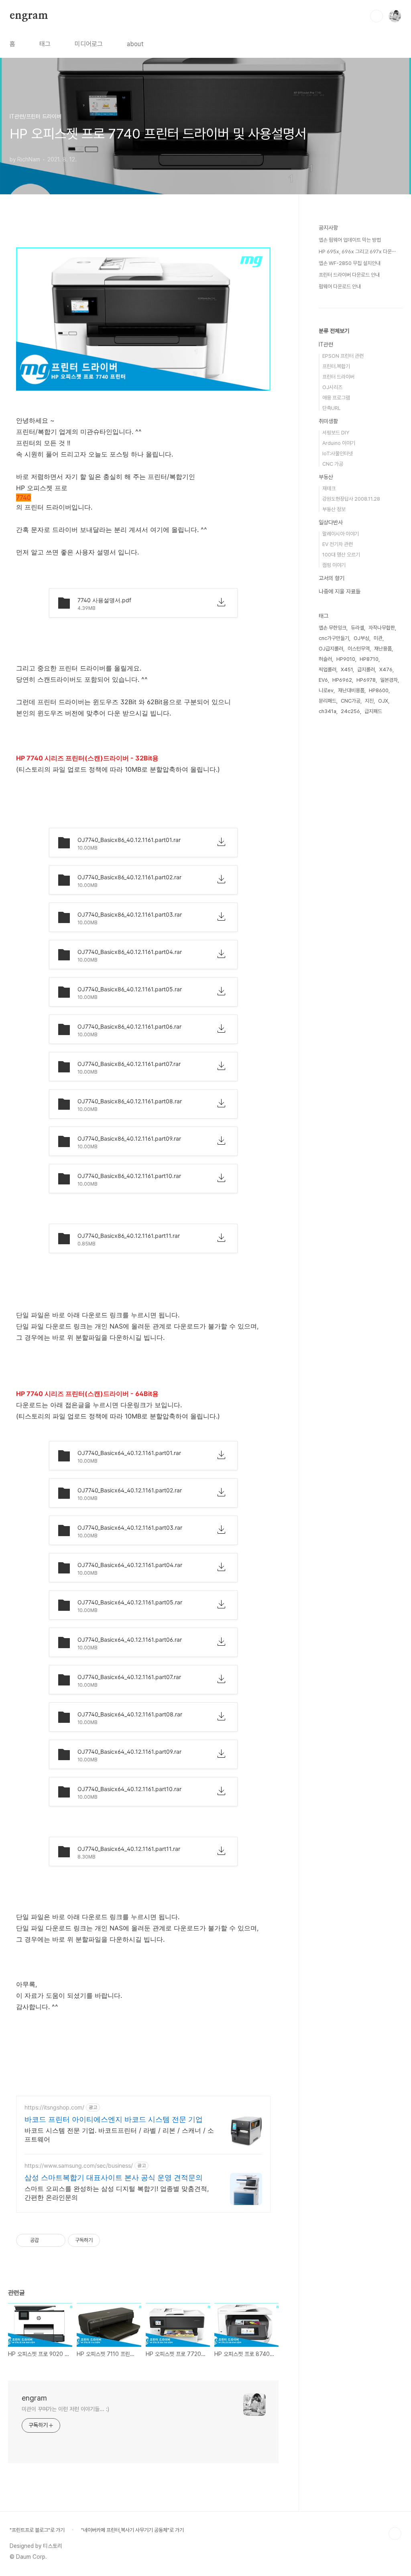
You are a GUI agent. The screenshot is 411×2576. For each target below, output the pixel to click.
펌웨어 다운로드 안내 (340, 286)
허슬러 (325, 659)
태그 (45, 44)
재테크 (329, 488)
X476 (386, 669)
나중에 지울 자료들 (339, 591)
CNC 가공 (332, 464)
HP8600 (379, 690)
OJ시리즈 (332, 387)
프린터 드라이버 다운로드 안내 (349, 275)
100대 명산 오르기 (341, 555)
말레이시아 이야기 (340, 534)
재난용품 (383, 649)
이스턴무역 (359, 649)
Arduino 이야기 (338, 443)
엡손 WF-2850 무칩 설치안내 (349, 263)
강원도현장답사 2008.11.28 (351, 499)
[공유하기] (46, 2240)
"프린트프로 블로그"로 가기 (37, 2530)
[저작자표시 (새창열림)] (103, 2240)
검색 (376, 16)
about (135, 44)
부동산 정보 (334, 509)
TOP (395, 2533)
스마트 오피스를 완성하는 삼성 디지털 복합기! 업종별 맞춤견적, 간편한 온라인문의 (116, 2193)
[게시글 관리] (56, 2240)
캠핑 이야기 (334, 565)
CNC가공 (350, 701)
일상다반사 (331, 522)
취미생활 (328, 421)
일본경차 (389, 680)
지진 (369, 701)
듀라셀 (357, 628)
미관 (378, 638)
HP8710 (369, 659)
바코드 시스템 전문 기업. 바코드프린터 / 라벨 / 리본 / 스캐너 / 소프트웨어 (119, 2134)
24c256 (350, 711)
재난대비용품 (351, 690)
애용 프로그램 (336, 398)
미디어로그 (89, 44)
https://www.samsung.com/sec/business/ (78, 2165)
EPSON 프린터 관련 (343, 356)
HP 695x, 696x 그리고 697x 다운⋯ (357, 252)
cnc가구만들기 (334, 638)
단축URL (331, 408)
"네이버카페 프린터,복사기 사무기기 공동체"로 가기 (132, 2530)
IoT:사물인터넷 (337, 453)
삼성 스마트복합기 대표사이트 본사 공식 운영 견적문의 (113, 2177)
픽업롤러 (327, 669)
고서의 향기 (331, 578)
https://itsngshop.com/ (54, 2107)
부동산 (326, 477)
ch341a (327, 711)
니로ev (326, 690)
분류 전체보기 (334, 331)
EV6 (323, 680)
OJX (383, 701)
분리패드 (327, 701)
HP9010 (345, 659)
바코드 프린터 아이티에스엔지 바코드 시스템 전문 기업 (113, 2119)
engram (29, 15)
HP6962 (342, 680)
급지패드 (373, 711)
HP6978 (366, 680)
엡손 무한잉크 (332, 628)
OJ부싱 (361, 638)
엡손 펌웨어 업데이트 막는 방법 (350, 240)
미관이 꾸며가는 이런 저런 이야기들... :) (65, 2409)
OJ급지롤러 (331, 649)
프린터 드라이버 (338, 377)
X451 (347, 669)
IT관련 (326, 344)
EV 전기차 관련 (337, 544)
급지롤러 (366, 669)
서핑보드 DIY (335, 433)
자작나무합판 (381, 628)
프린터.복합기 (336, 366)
=====
| What needs to be done |
Scanning the data above, count the lines in which the string "https" occurs and state only the count.

| Solution to the problem |
2